It means the constituency has one of the highest average class sizes in England. It has risen very slightly since 2010-11, when the average class was 24 students exactly.
Meanwhile the average primary class size in the area is 27.5 students, which has also risen by 0.1 pupils over the same nine year period.
In Telford, the average secondary class size is 19.4, making them the smallest in Shropshire. The class size there has actually fallen over the last nine years by 0.2 pupils, the only Shropshire constituency that saw a reduction in size.
The average secondary class size in the Wrekin constituency is 21.8, a rise of 0.1 on 2010-11.
In North Shropshire the average is 20.6, a small rise of 0.1.
In the Ludlow constituency, which includes much of south Shropshire and Bridgnorth, the average class size is 22. That represents a rise of 1.1 in the last nine years.
Shrewsbury and Atcham is one of the 20 English constituencies with the largest average secondary classes.
They also include Nuneaton, Stockport and Harlow. All 20 have an average class size of 23.8 or more.
A union official today said that cost-cutting Government policies have "put a squeeze" on schools.
The figures, analysed by the National Education Union (NEU), said that Shrewsbury and Atcham has a total of 4,212 secondary students.
Nationally, the NEU said that teaching assistant numbers in secondary schools have fallen by three per cent in the last year and by more than 15 per cent in the last five years.
Dr Mary Bousted, joint general secretary of the NEU, said: “Pupils are experiencing the inevitable result of several Government policies which have conspired to put a squeeze on schools.

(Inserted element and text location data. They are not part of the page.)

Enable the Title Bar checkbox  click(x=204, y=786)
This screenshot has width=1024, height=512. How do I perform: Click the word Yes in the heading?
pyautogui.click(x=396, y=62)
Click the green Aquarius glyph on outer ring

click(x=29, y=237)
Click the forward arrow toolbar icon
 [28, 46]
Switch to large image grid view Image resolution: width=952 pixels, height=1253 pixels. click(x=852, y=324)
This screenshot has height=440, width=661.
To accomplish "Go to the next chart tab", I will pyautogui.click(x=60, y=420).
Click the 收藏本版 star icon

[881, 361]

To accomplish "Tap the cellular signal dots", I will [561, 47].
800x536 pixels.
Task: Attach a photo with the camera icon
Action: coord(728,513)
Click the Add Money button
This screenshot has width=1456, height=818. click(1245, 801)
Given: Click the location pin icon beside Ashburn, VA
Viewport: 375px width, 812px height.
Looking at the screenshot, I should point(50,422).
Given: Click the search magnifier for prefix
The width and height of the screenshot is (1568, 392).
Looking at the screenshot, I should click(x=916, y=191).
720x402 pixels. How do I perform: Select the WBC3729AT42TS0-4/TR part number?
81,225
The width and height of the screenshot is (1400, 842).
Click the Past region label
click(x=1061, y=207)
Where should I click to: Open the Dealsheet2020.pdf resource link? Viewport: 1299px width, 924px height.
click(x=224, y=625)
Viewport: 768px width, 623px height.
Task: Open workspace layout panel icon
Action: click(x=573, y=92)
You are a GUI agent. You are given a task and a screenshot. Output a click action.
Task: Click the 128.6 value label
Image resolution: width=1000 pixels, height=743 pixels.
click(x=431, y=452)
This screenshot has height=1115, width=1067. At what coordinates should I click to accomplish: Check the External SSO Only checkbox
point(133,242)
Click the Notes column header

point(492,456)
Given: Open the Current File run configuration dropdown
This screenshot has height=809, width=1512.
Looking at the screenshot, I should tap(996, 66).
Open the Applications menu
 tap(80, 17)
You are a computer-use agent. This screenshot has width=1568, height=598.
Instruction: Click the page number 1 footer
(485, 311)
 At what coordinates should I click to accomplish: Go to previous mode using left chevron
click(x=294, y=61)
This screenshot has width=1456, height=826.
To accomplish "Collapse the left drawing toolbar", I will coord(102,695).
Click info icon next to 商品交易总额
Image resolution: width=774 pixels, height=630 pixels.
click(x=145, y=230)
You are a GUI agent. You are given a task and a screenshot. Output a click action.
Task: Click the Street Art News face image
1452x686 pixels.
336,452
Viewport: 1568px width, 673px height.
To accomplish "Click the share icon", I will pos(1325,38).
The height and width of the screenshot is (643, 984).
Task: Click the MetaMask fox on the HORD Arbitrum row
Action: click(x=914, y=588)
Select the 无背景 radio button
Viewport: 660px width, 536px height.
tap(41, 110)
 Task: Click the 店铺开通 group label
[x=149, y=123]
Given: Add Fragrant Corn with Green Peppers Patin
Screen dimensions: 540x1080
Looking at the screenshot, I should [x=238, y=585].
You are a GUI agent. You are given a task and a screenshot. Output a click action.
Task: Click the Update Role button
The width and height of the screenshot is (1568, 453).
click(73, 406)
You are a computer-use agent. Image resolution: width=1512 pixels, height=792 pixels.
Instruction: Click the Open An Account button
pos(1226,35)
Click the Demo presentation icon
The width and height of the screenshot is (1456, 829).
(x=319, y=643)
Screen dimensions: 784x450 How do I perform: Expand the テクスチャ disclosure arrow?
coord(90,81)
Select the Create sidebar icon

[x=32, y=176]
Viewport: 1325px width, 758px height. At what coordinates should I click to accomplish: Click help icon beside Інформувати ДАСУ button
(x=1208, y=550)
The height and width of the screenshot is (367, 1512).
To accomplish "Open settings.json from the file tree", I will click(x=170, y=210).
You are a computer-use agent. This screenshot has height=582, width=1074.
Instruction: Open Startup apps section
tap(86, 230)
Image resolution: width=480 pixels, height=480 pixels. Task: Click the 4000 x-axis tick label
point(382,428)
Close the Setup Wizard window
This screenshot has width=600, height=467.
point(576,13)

"The real-terms funding crisis has had catastrophic effects, including a direct impact on class size. Today’s analysis will ring true for every parent who has witnessed their school cutting teaching assistant posts, reducing subject choice, or organising fundraiser events and begging letters.
"This is sadly all too common and a growing issue.
“In addition, teacher recruitment continues to lag behind the rise in pupil numbers, especially in secondary, with not enough done to attract subject specialists to the profession.
"Government targets are missed year upon year. A continued depression in teacher pay combined with high levels of workload means the Government has been vastly more effective at driving people out of teaching than in retaining them.
“Parents are no fools. They can see with their own eyes the impact of funding pressures on their children’s education, and the reduction in individual contact time that their child has with their teachers.
“Voters will scrutinise manifestos closely, and it would be foolish of any party to underrate the impact of education pledges, not to mention legacy, on the result. In this election the public knows that to value education, they must vote for education.”
The NEU surveyed its members on issues that they thought should be priorities for the next Government in order to improve the standard of pupils' education.
It found that 'reducing class size' was the top priority for 39 per cent of secondary staff and 21 per cent of primary staff.